Given data:
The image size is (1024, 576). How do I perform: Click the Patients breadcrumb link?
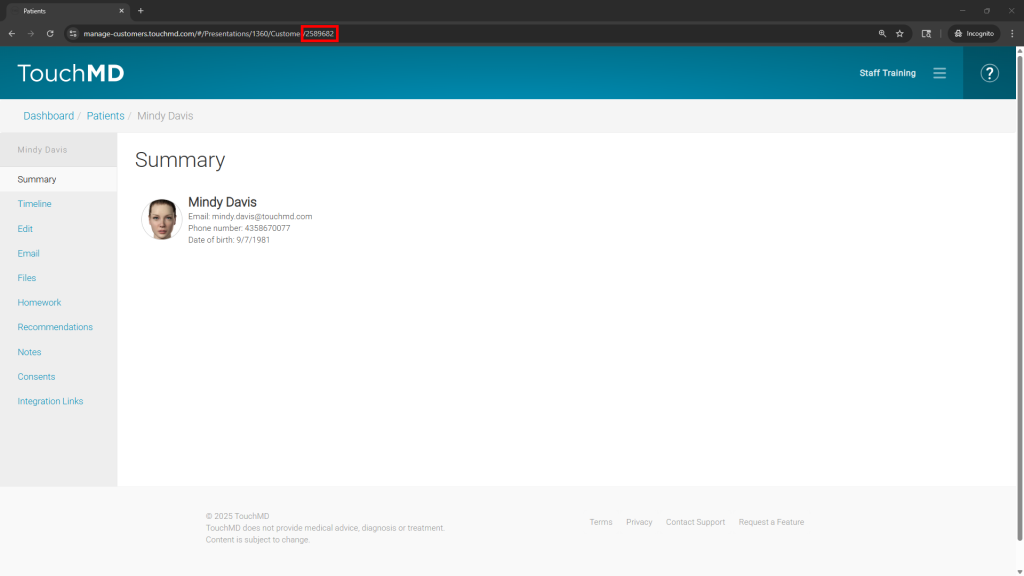click(105, 116)
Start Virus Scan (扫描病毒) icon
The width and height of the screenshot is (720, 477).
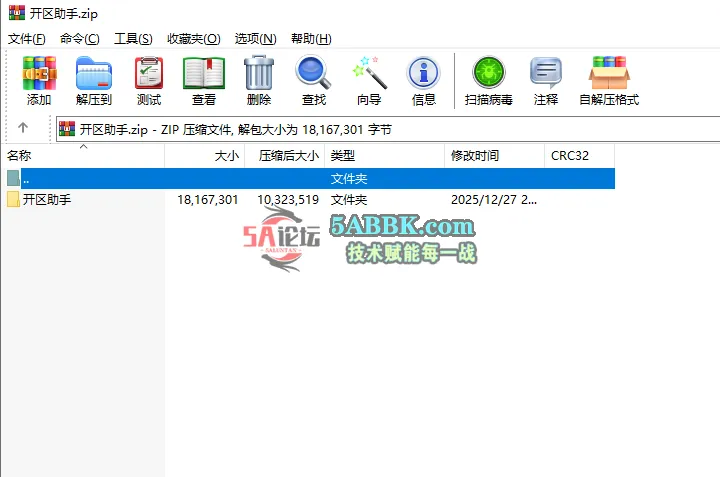(x=489, y=80)
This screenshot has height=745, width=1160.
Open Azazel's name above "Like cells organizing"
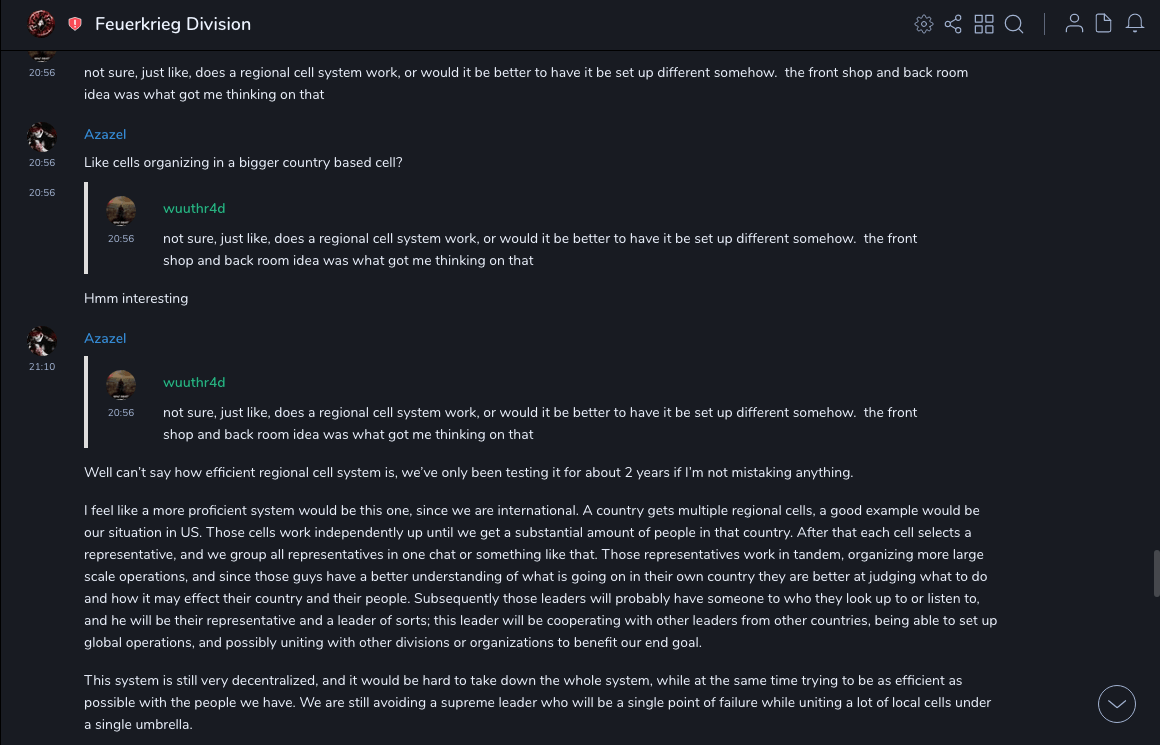tap(105, 135)
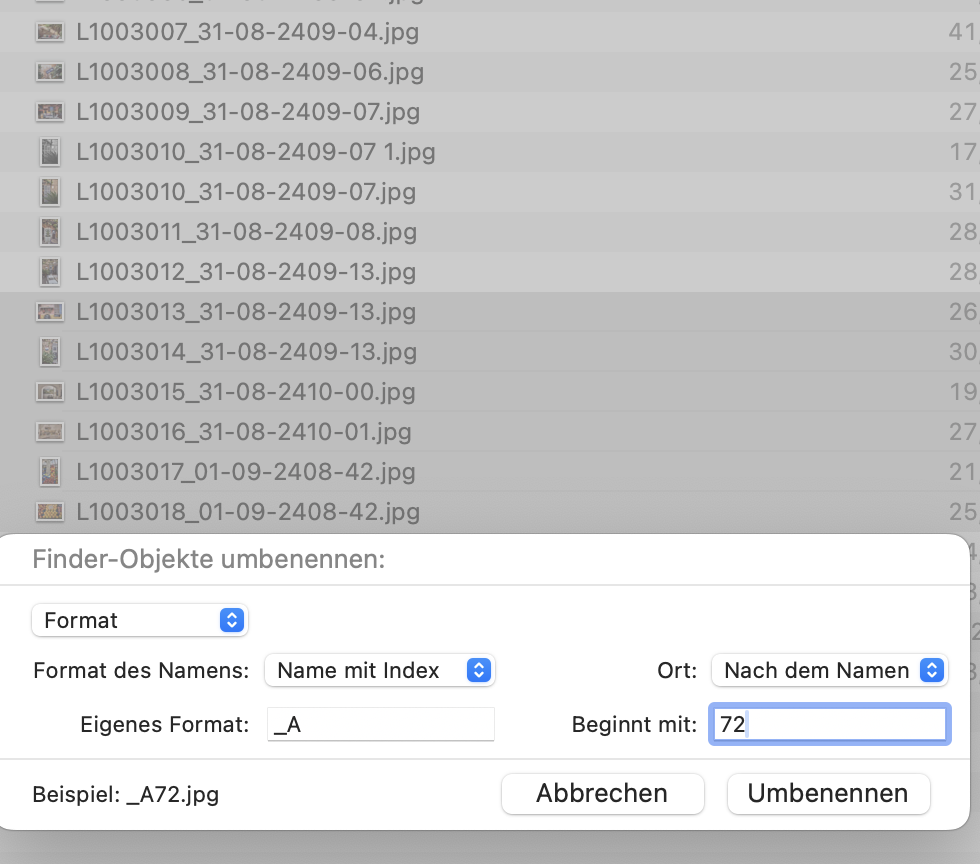The height and width of the screenshot is (864, 980).
Task: Focus the 'Eigenes Format' text field
Action: (x=381, y=725)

To do: The copy you write must hold every record verbatim and none of the pictures.

Response:
The image size is (1024, 576). How do I perform: Click the Patients breadcrumb link?
click(105, 116)
Start Virus Scan (扫描病毒) icon
The width and height of the screenshot is (720, 477).
(x=489, y=80)
This screenshot has height=745, width=1160.
Open Azazel's name above "Like cells organizing"
tap(105, 135)
The height and width of the screenshot is (864, 980).
Task: Focus the 'Eigenes Format' text field
Action: (x=381, y=725)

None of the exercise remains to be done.